Work required: Type out each entry exactly.

■ ■ ■ ■ ■ ■ ■

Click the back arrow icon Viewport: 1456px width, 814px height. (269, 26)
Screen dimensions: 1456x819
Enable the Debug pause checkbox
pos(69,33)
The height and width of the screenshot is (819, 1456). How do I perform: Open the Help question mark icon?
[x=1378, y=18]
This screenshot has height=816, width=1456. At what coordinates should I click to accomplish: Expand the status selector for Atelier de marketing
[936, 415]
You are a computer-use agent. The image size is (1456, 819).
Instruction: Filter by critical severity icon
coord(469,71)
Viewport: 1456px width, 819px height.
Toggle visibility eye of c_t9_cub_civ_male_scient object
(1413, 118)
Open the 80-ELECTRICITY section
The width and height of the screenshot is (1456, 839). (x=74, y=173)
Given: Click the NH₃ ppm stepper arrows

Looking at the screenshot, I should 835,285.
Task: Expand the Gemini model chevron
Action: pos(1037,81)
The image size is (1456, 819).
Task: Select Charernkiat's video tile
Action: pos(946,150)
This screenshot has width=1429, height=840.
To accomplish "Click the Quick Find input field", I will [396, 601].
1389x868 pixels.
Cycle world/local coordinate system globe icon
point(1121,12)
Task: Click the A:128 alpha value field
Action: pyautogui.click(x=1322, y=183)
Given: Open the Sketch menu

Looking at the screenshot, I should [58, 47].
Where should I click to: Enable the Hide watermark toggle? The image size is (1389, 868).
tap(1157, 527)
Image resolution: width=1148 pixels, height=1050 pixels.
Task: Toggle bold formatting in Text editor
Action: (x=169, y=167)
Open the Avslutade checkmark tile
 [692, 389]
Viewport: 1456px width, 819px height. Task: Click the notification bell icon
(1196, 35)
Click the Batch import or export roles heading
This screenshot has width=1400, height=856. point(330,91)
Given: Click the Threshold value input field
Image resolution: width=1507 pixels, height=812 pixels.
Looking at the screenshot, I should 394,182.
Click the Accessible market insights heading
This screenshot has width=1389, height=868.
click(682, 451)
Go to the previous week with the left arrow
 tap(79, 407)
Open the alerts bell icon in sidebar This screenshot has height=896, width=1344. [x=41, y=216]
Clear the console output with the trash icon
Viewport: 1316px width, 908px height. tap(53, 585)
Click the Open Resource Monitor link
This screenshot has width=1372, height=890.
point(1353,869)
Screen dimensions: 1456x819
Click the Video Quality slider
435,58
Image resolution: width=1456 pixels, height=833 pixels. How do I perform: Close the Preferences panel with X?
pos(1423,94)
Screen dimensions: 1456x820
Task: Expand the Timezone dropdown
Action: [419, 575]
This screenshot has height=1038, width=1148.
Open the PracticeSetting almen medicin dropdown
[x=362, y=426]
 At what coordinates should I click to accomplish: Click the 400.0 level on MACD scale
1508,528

■ ■ ■ ■ ■ ■ ■

Result:
Click the back arrow icon Viewport: 1456px width, 814px height. (269, 26)
Screen dimensions: 1456x819
Enable the Debug pause checkbox
pos(69,33)
The height and width of the screenshot is (819, 1456). How do I perform: Open the Help question mark icon?
[x=1378, y=18]
This screenshot has height=816, width=1456. At what coordinates should I click to accomplish: Expand the status selector for Atelier de marketing
[936, 415]
You are a computer-use agent. The image size is (1456, 819).
Instruction: Filter by critical severity icon
coord(469,71)
Viewport: 1456px width, 819px height.
Toggle visibility eye of c_t9_cub_civ_male_scient object
(1413, 118)
Open the 80-ELECTRICITY section
The width and height of the screenshot is (1456, 839). (x=74, y=173)
Given: Click the NH₃ ppm stepper arrows

Looking at the screenshot, I should 835,285.
Task: Expand the Gemini model chevron
Action: pos(1037,81)
The image size is (1456, 819).
Task: Select Charernkiat's video tile
Action: pos(946,150)
This screenshot has width=1429, height=840.
To accomplish "Click the Quick Find input field", I will [396, 601].
1389x868 pixels.
Cycle world/local coordinate system globe icon
point(1121,12)
Task: Click the A:128 alpha value field
Action: pyautogui.click(x=1322, y=183)
Given: Open the Sketch menu

Looking at the screenshot, I should [58, 47].
Where should I click to: Enable the Hide watermark toggle? The image size is (1389, 868).
tap(1157, 527)
Image resolution: width=1148 pixels, height=1050 pixels.
Task: Toggle bold formatting in Text editor
Action: (x=169, y=167)
Open the Avslutade checkmark tile
 [692, 389]
Viewport: 1456px width, 819px height. Task: Click the notification bell icon
(1196, 35)
Click the Batch import or export roles heading
This screenshot has width=1400, height=856. point(330,91)
Given: Click the Threshold value input field
Image resolution: width=1507 pixels, height=812 pixels.
Looking at the screenshot, I should 394,182.
Click the Accessible market insights heading
This screenshot has width=1389, height=868.
click(682, 451)
Go to the previous week with the left arrow
 tap(79, 407)
Open the alerts bell icon in sidebar This screenshot has height=896, width=1344. [x=41, y=216]
Clear the console output with the trash icon
Viewport: 1316px width, 908px height. tap(53, 585)
Click the Open Resource Monitor link
This screenshot has width=1372, height=890.
point(1353,869)
Screen dimensions: 1456x819
Click the Video Quality slider
435,58
Image resolution: width=1456 pixels, height=833 pixels. How do I perform: Close the Preferences panel with X?
pos(1423,94)
Screen dimensions: 1456x820
Task: Expand the Timezone dropdown
Action: [419, 575]
This screenshot has height=1038, width=1148.
Open the PracticeSetting almen medicin dropdown
[x=362, y=426]
 At what coordinates should I click to accomplish: Click the 400.0 level on MACD scale
1508,528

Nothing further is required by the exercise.